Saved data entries
* * * * *

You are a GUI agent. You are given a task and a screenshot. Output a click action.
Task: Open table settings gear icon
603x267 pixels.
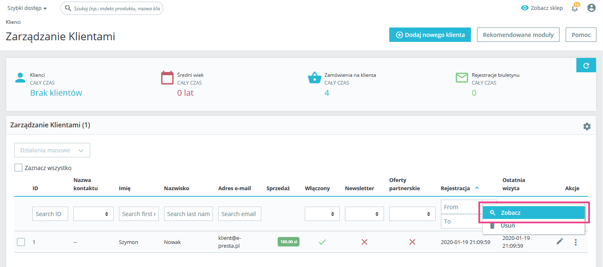pos(587,127)
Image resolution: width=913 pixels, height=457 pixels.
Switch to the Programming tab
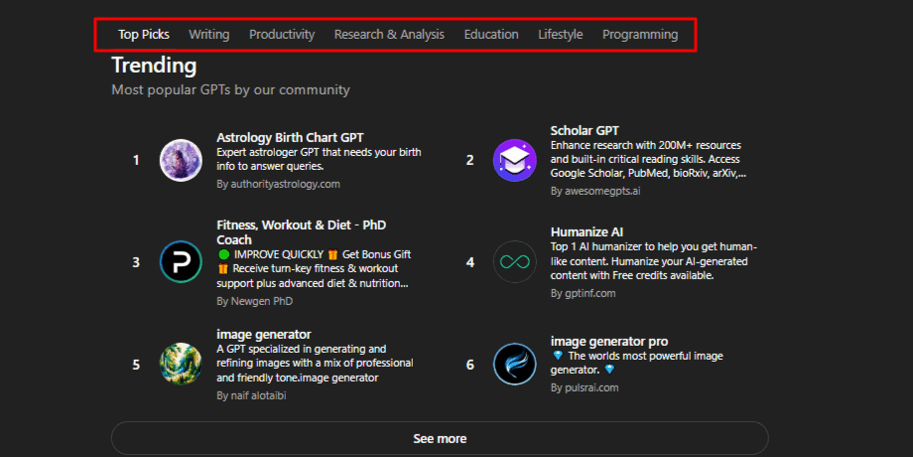click(640, 34)

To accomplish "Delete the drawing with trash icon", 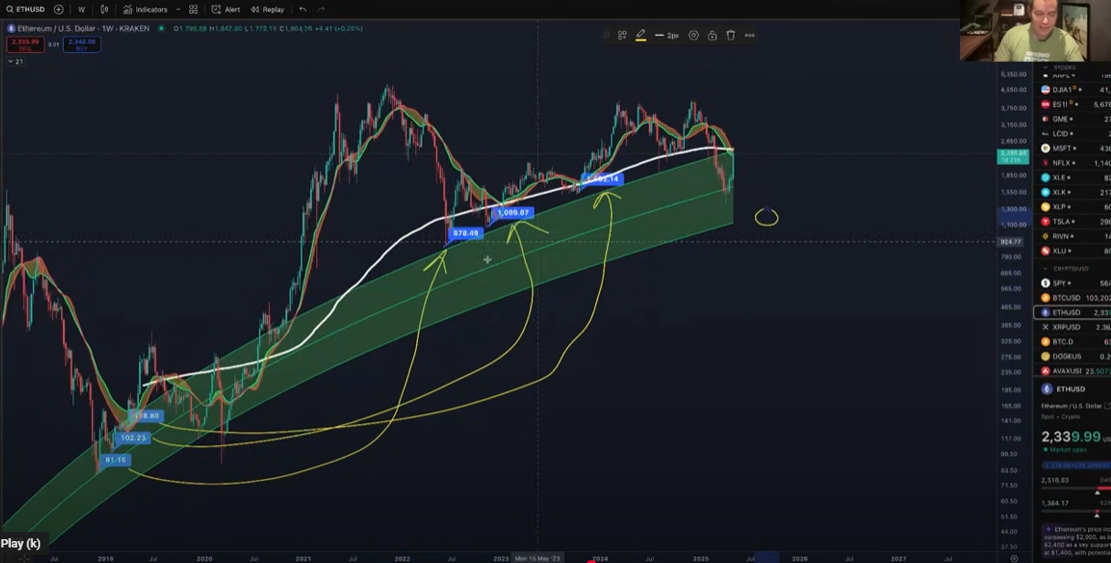I will click(731, 36).
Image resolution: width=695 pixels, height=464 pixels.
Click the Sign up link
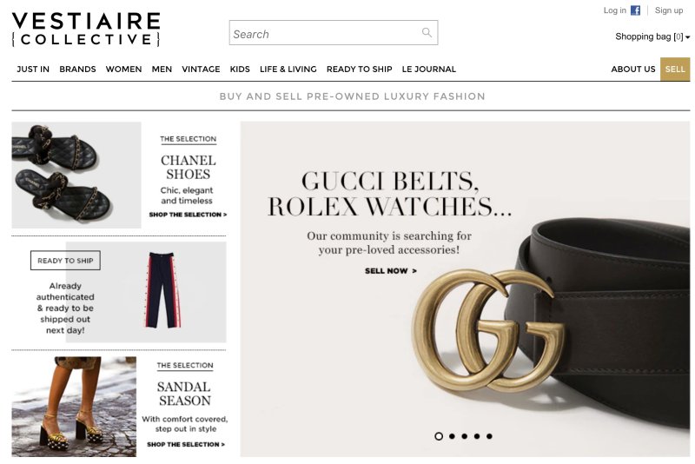pyautogui.click(x=669, y=10)
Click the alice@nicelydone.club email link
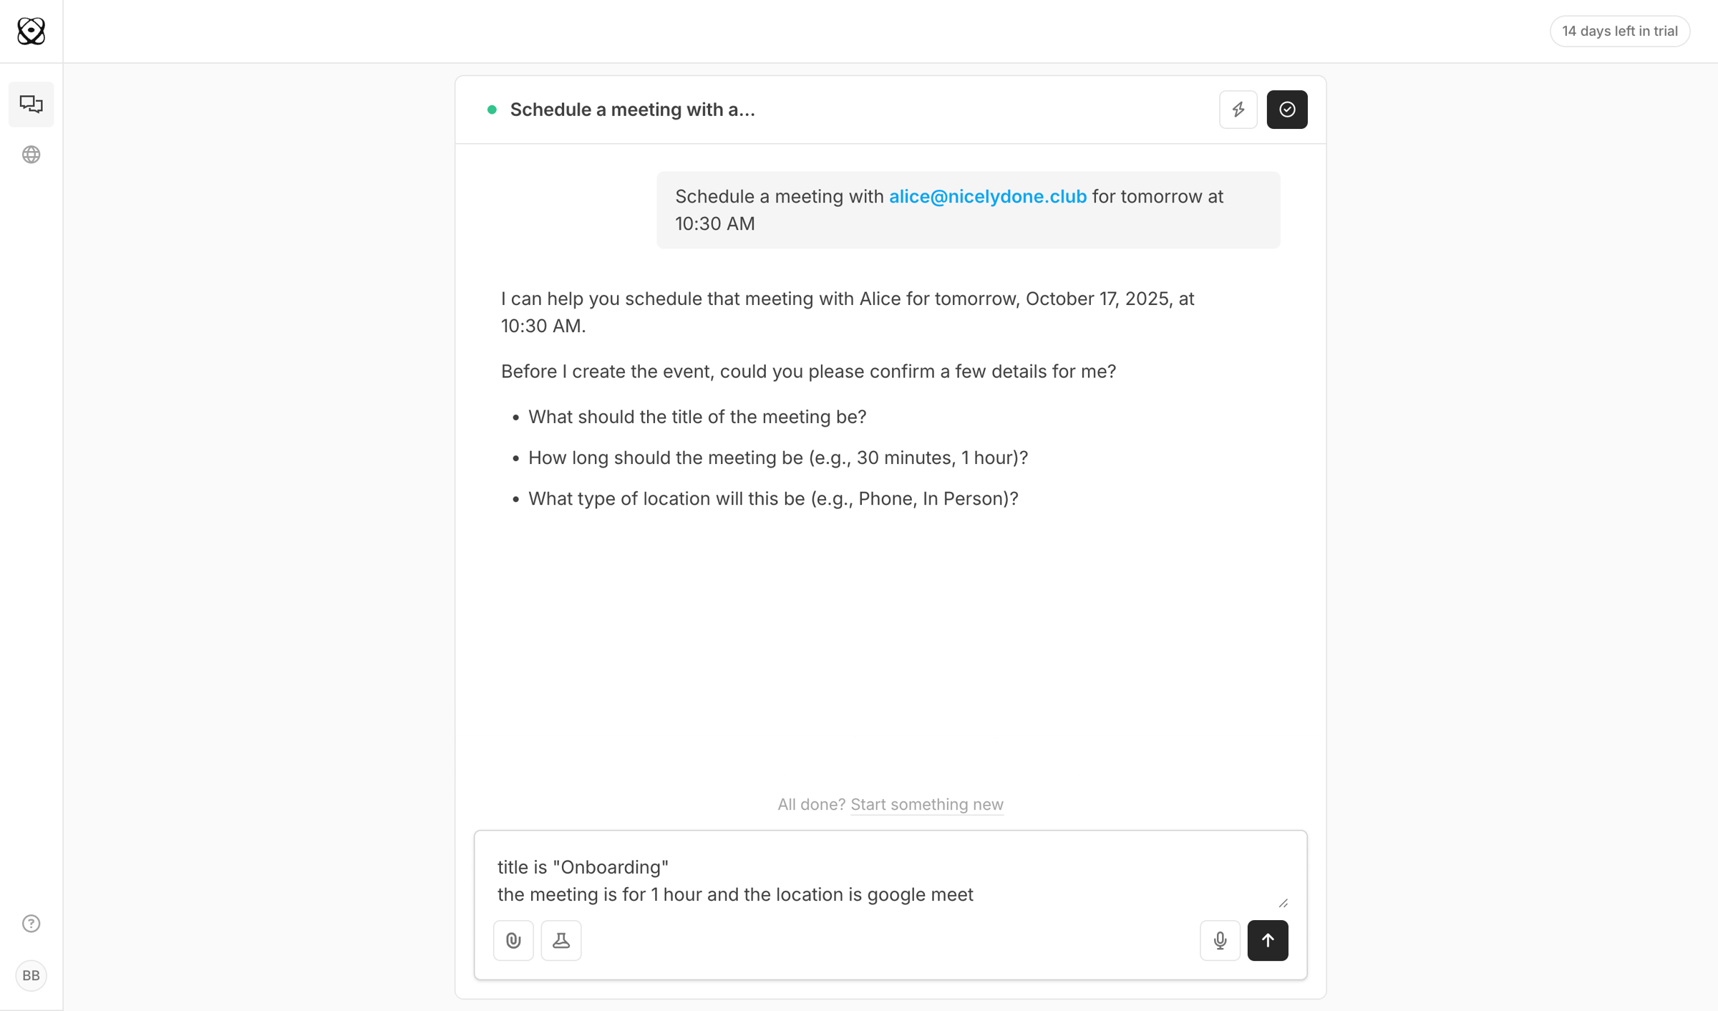 pyautogui.click(x=988, y=196)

* * * * *

What is needed is an exact repeat of the lines from the one containing "Click the Sign up link" through the last line of the records above, both included, with pictures left out.

Click the Sign up link
pyautogui.click(x=669, y=10)
Click the alice@nicelydone.club email link
 pyautogui.click(x=988, y=196)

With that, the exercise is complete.